| Try it |
Word for word, set down the lines from the one that contains "Task: Click the # column header" through the final line of the data; no pictures belong in the copy.

Extracted records:
::::

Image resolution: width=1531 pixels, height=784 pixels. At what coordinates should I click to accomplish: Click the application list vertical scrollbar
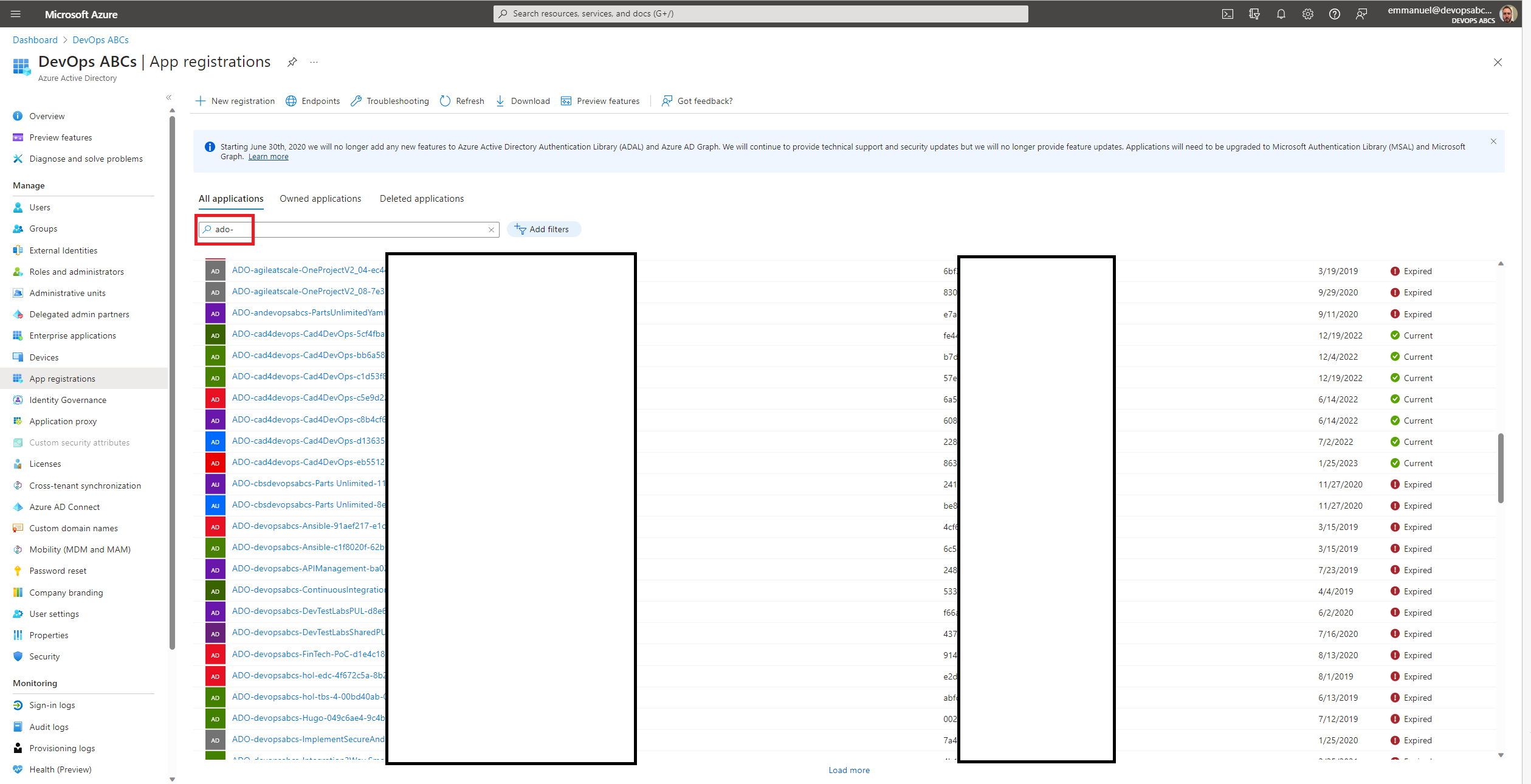point(1501,469)
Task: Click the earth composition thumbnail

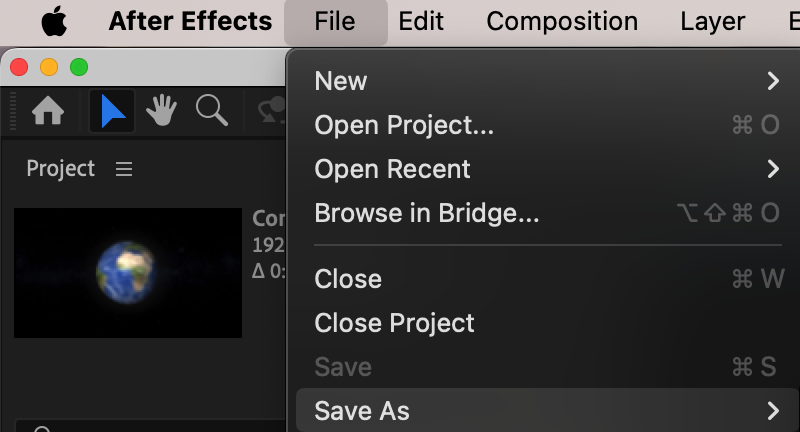Action: (128, 272)
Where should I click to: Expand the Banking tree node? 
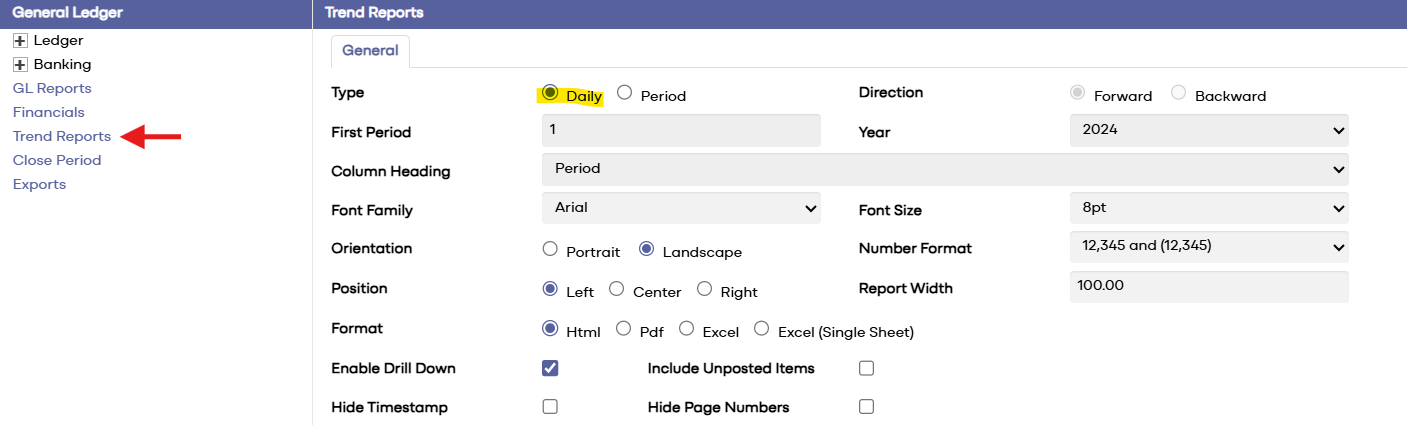tap(20, 65)
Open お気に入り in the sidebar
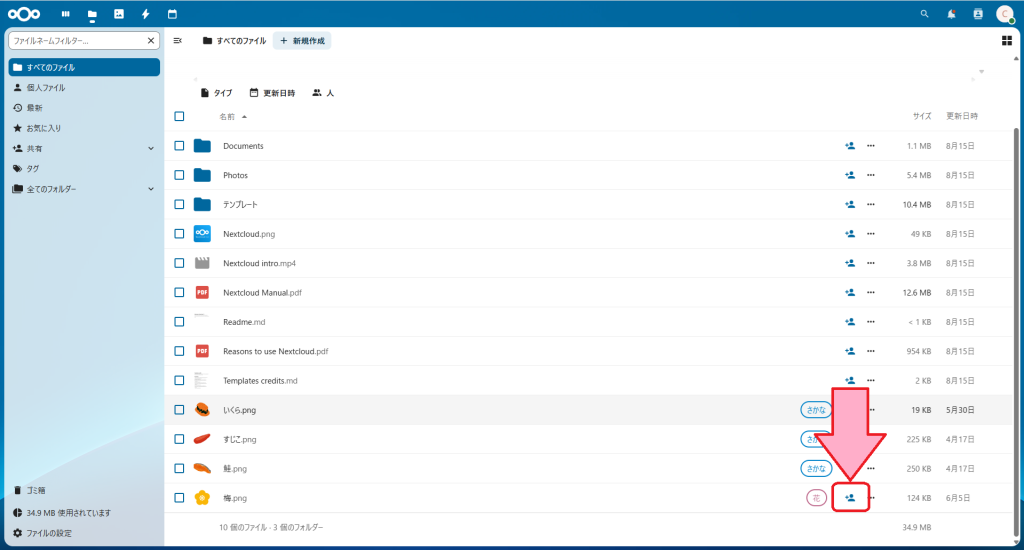The image size is (1024, 550). pos(44,128)
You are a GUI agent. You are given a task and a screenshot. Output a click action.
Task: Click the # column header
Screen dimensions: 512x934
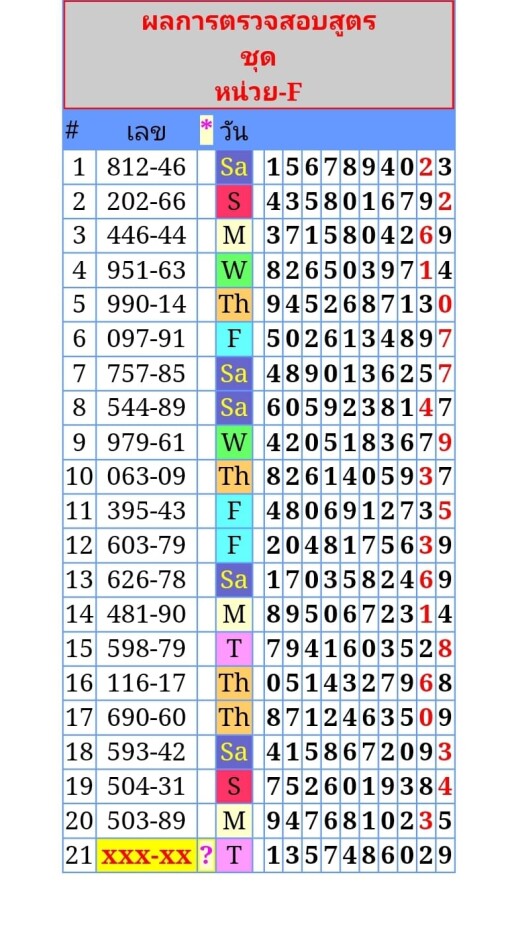(x=71, y=130)
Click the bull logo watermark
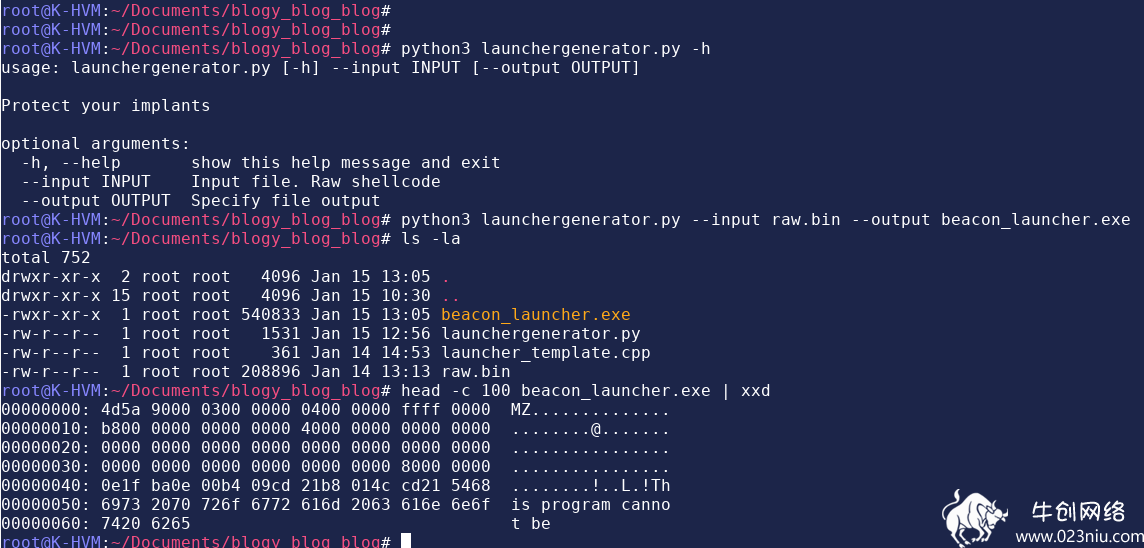Image resolution: width=1144 pixels, height=548 pixels. pos(973,518)
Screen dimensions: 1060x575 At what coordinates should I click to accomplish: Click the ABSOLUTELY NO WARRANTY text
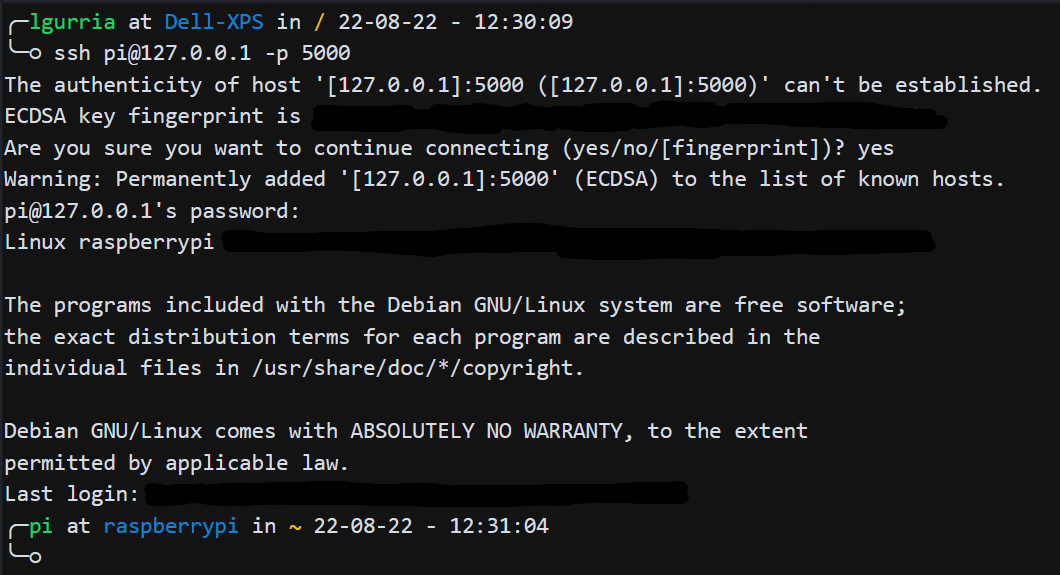(486, 431)
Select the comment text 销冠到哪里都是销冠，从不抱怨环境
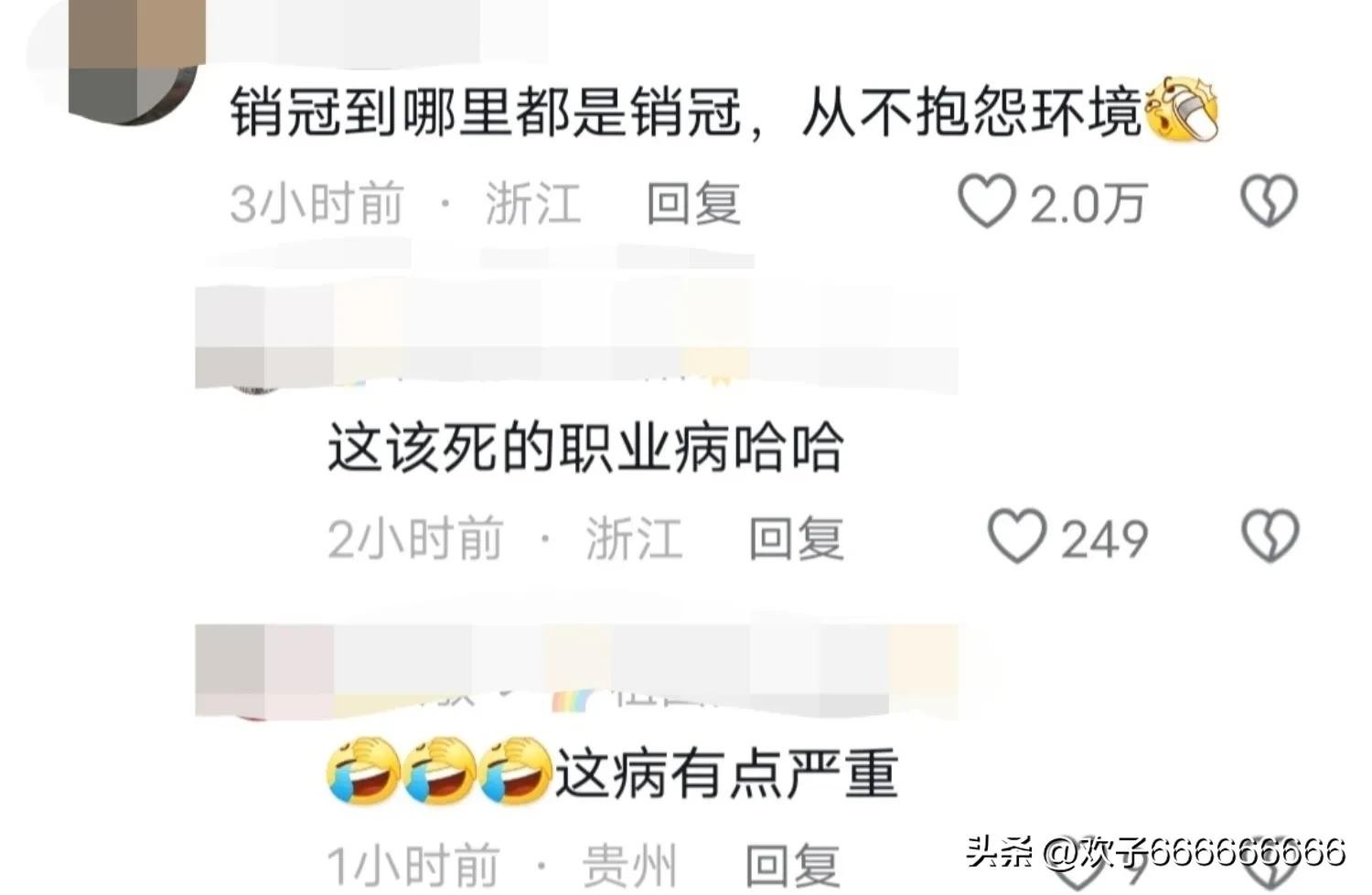Viewport: 1372px width, 895px height. tap(686, 112)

::::

| Your response |
Task: Click the # column header
Screen dimensions: 512x934
(x=71, y=130)
Click the bull logo watermark
Image resolution: width=1144 pixels, height=548 pixels. pos(973,518)
Screen dimensions: 1060x575 At what coordinates should I click to accomplish: Click the ABSOLUTELY NO WARRANTY text
(486, 431)
Select the comment text 销冠到哪里都是销冠，从不抱怨环境
Viewport: 1372px width, 895px height. tap(686, 112)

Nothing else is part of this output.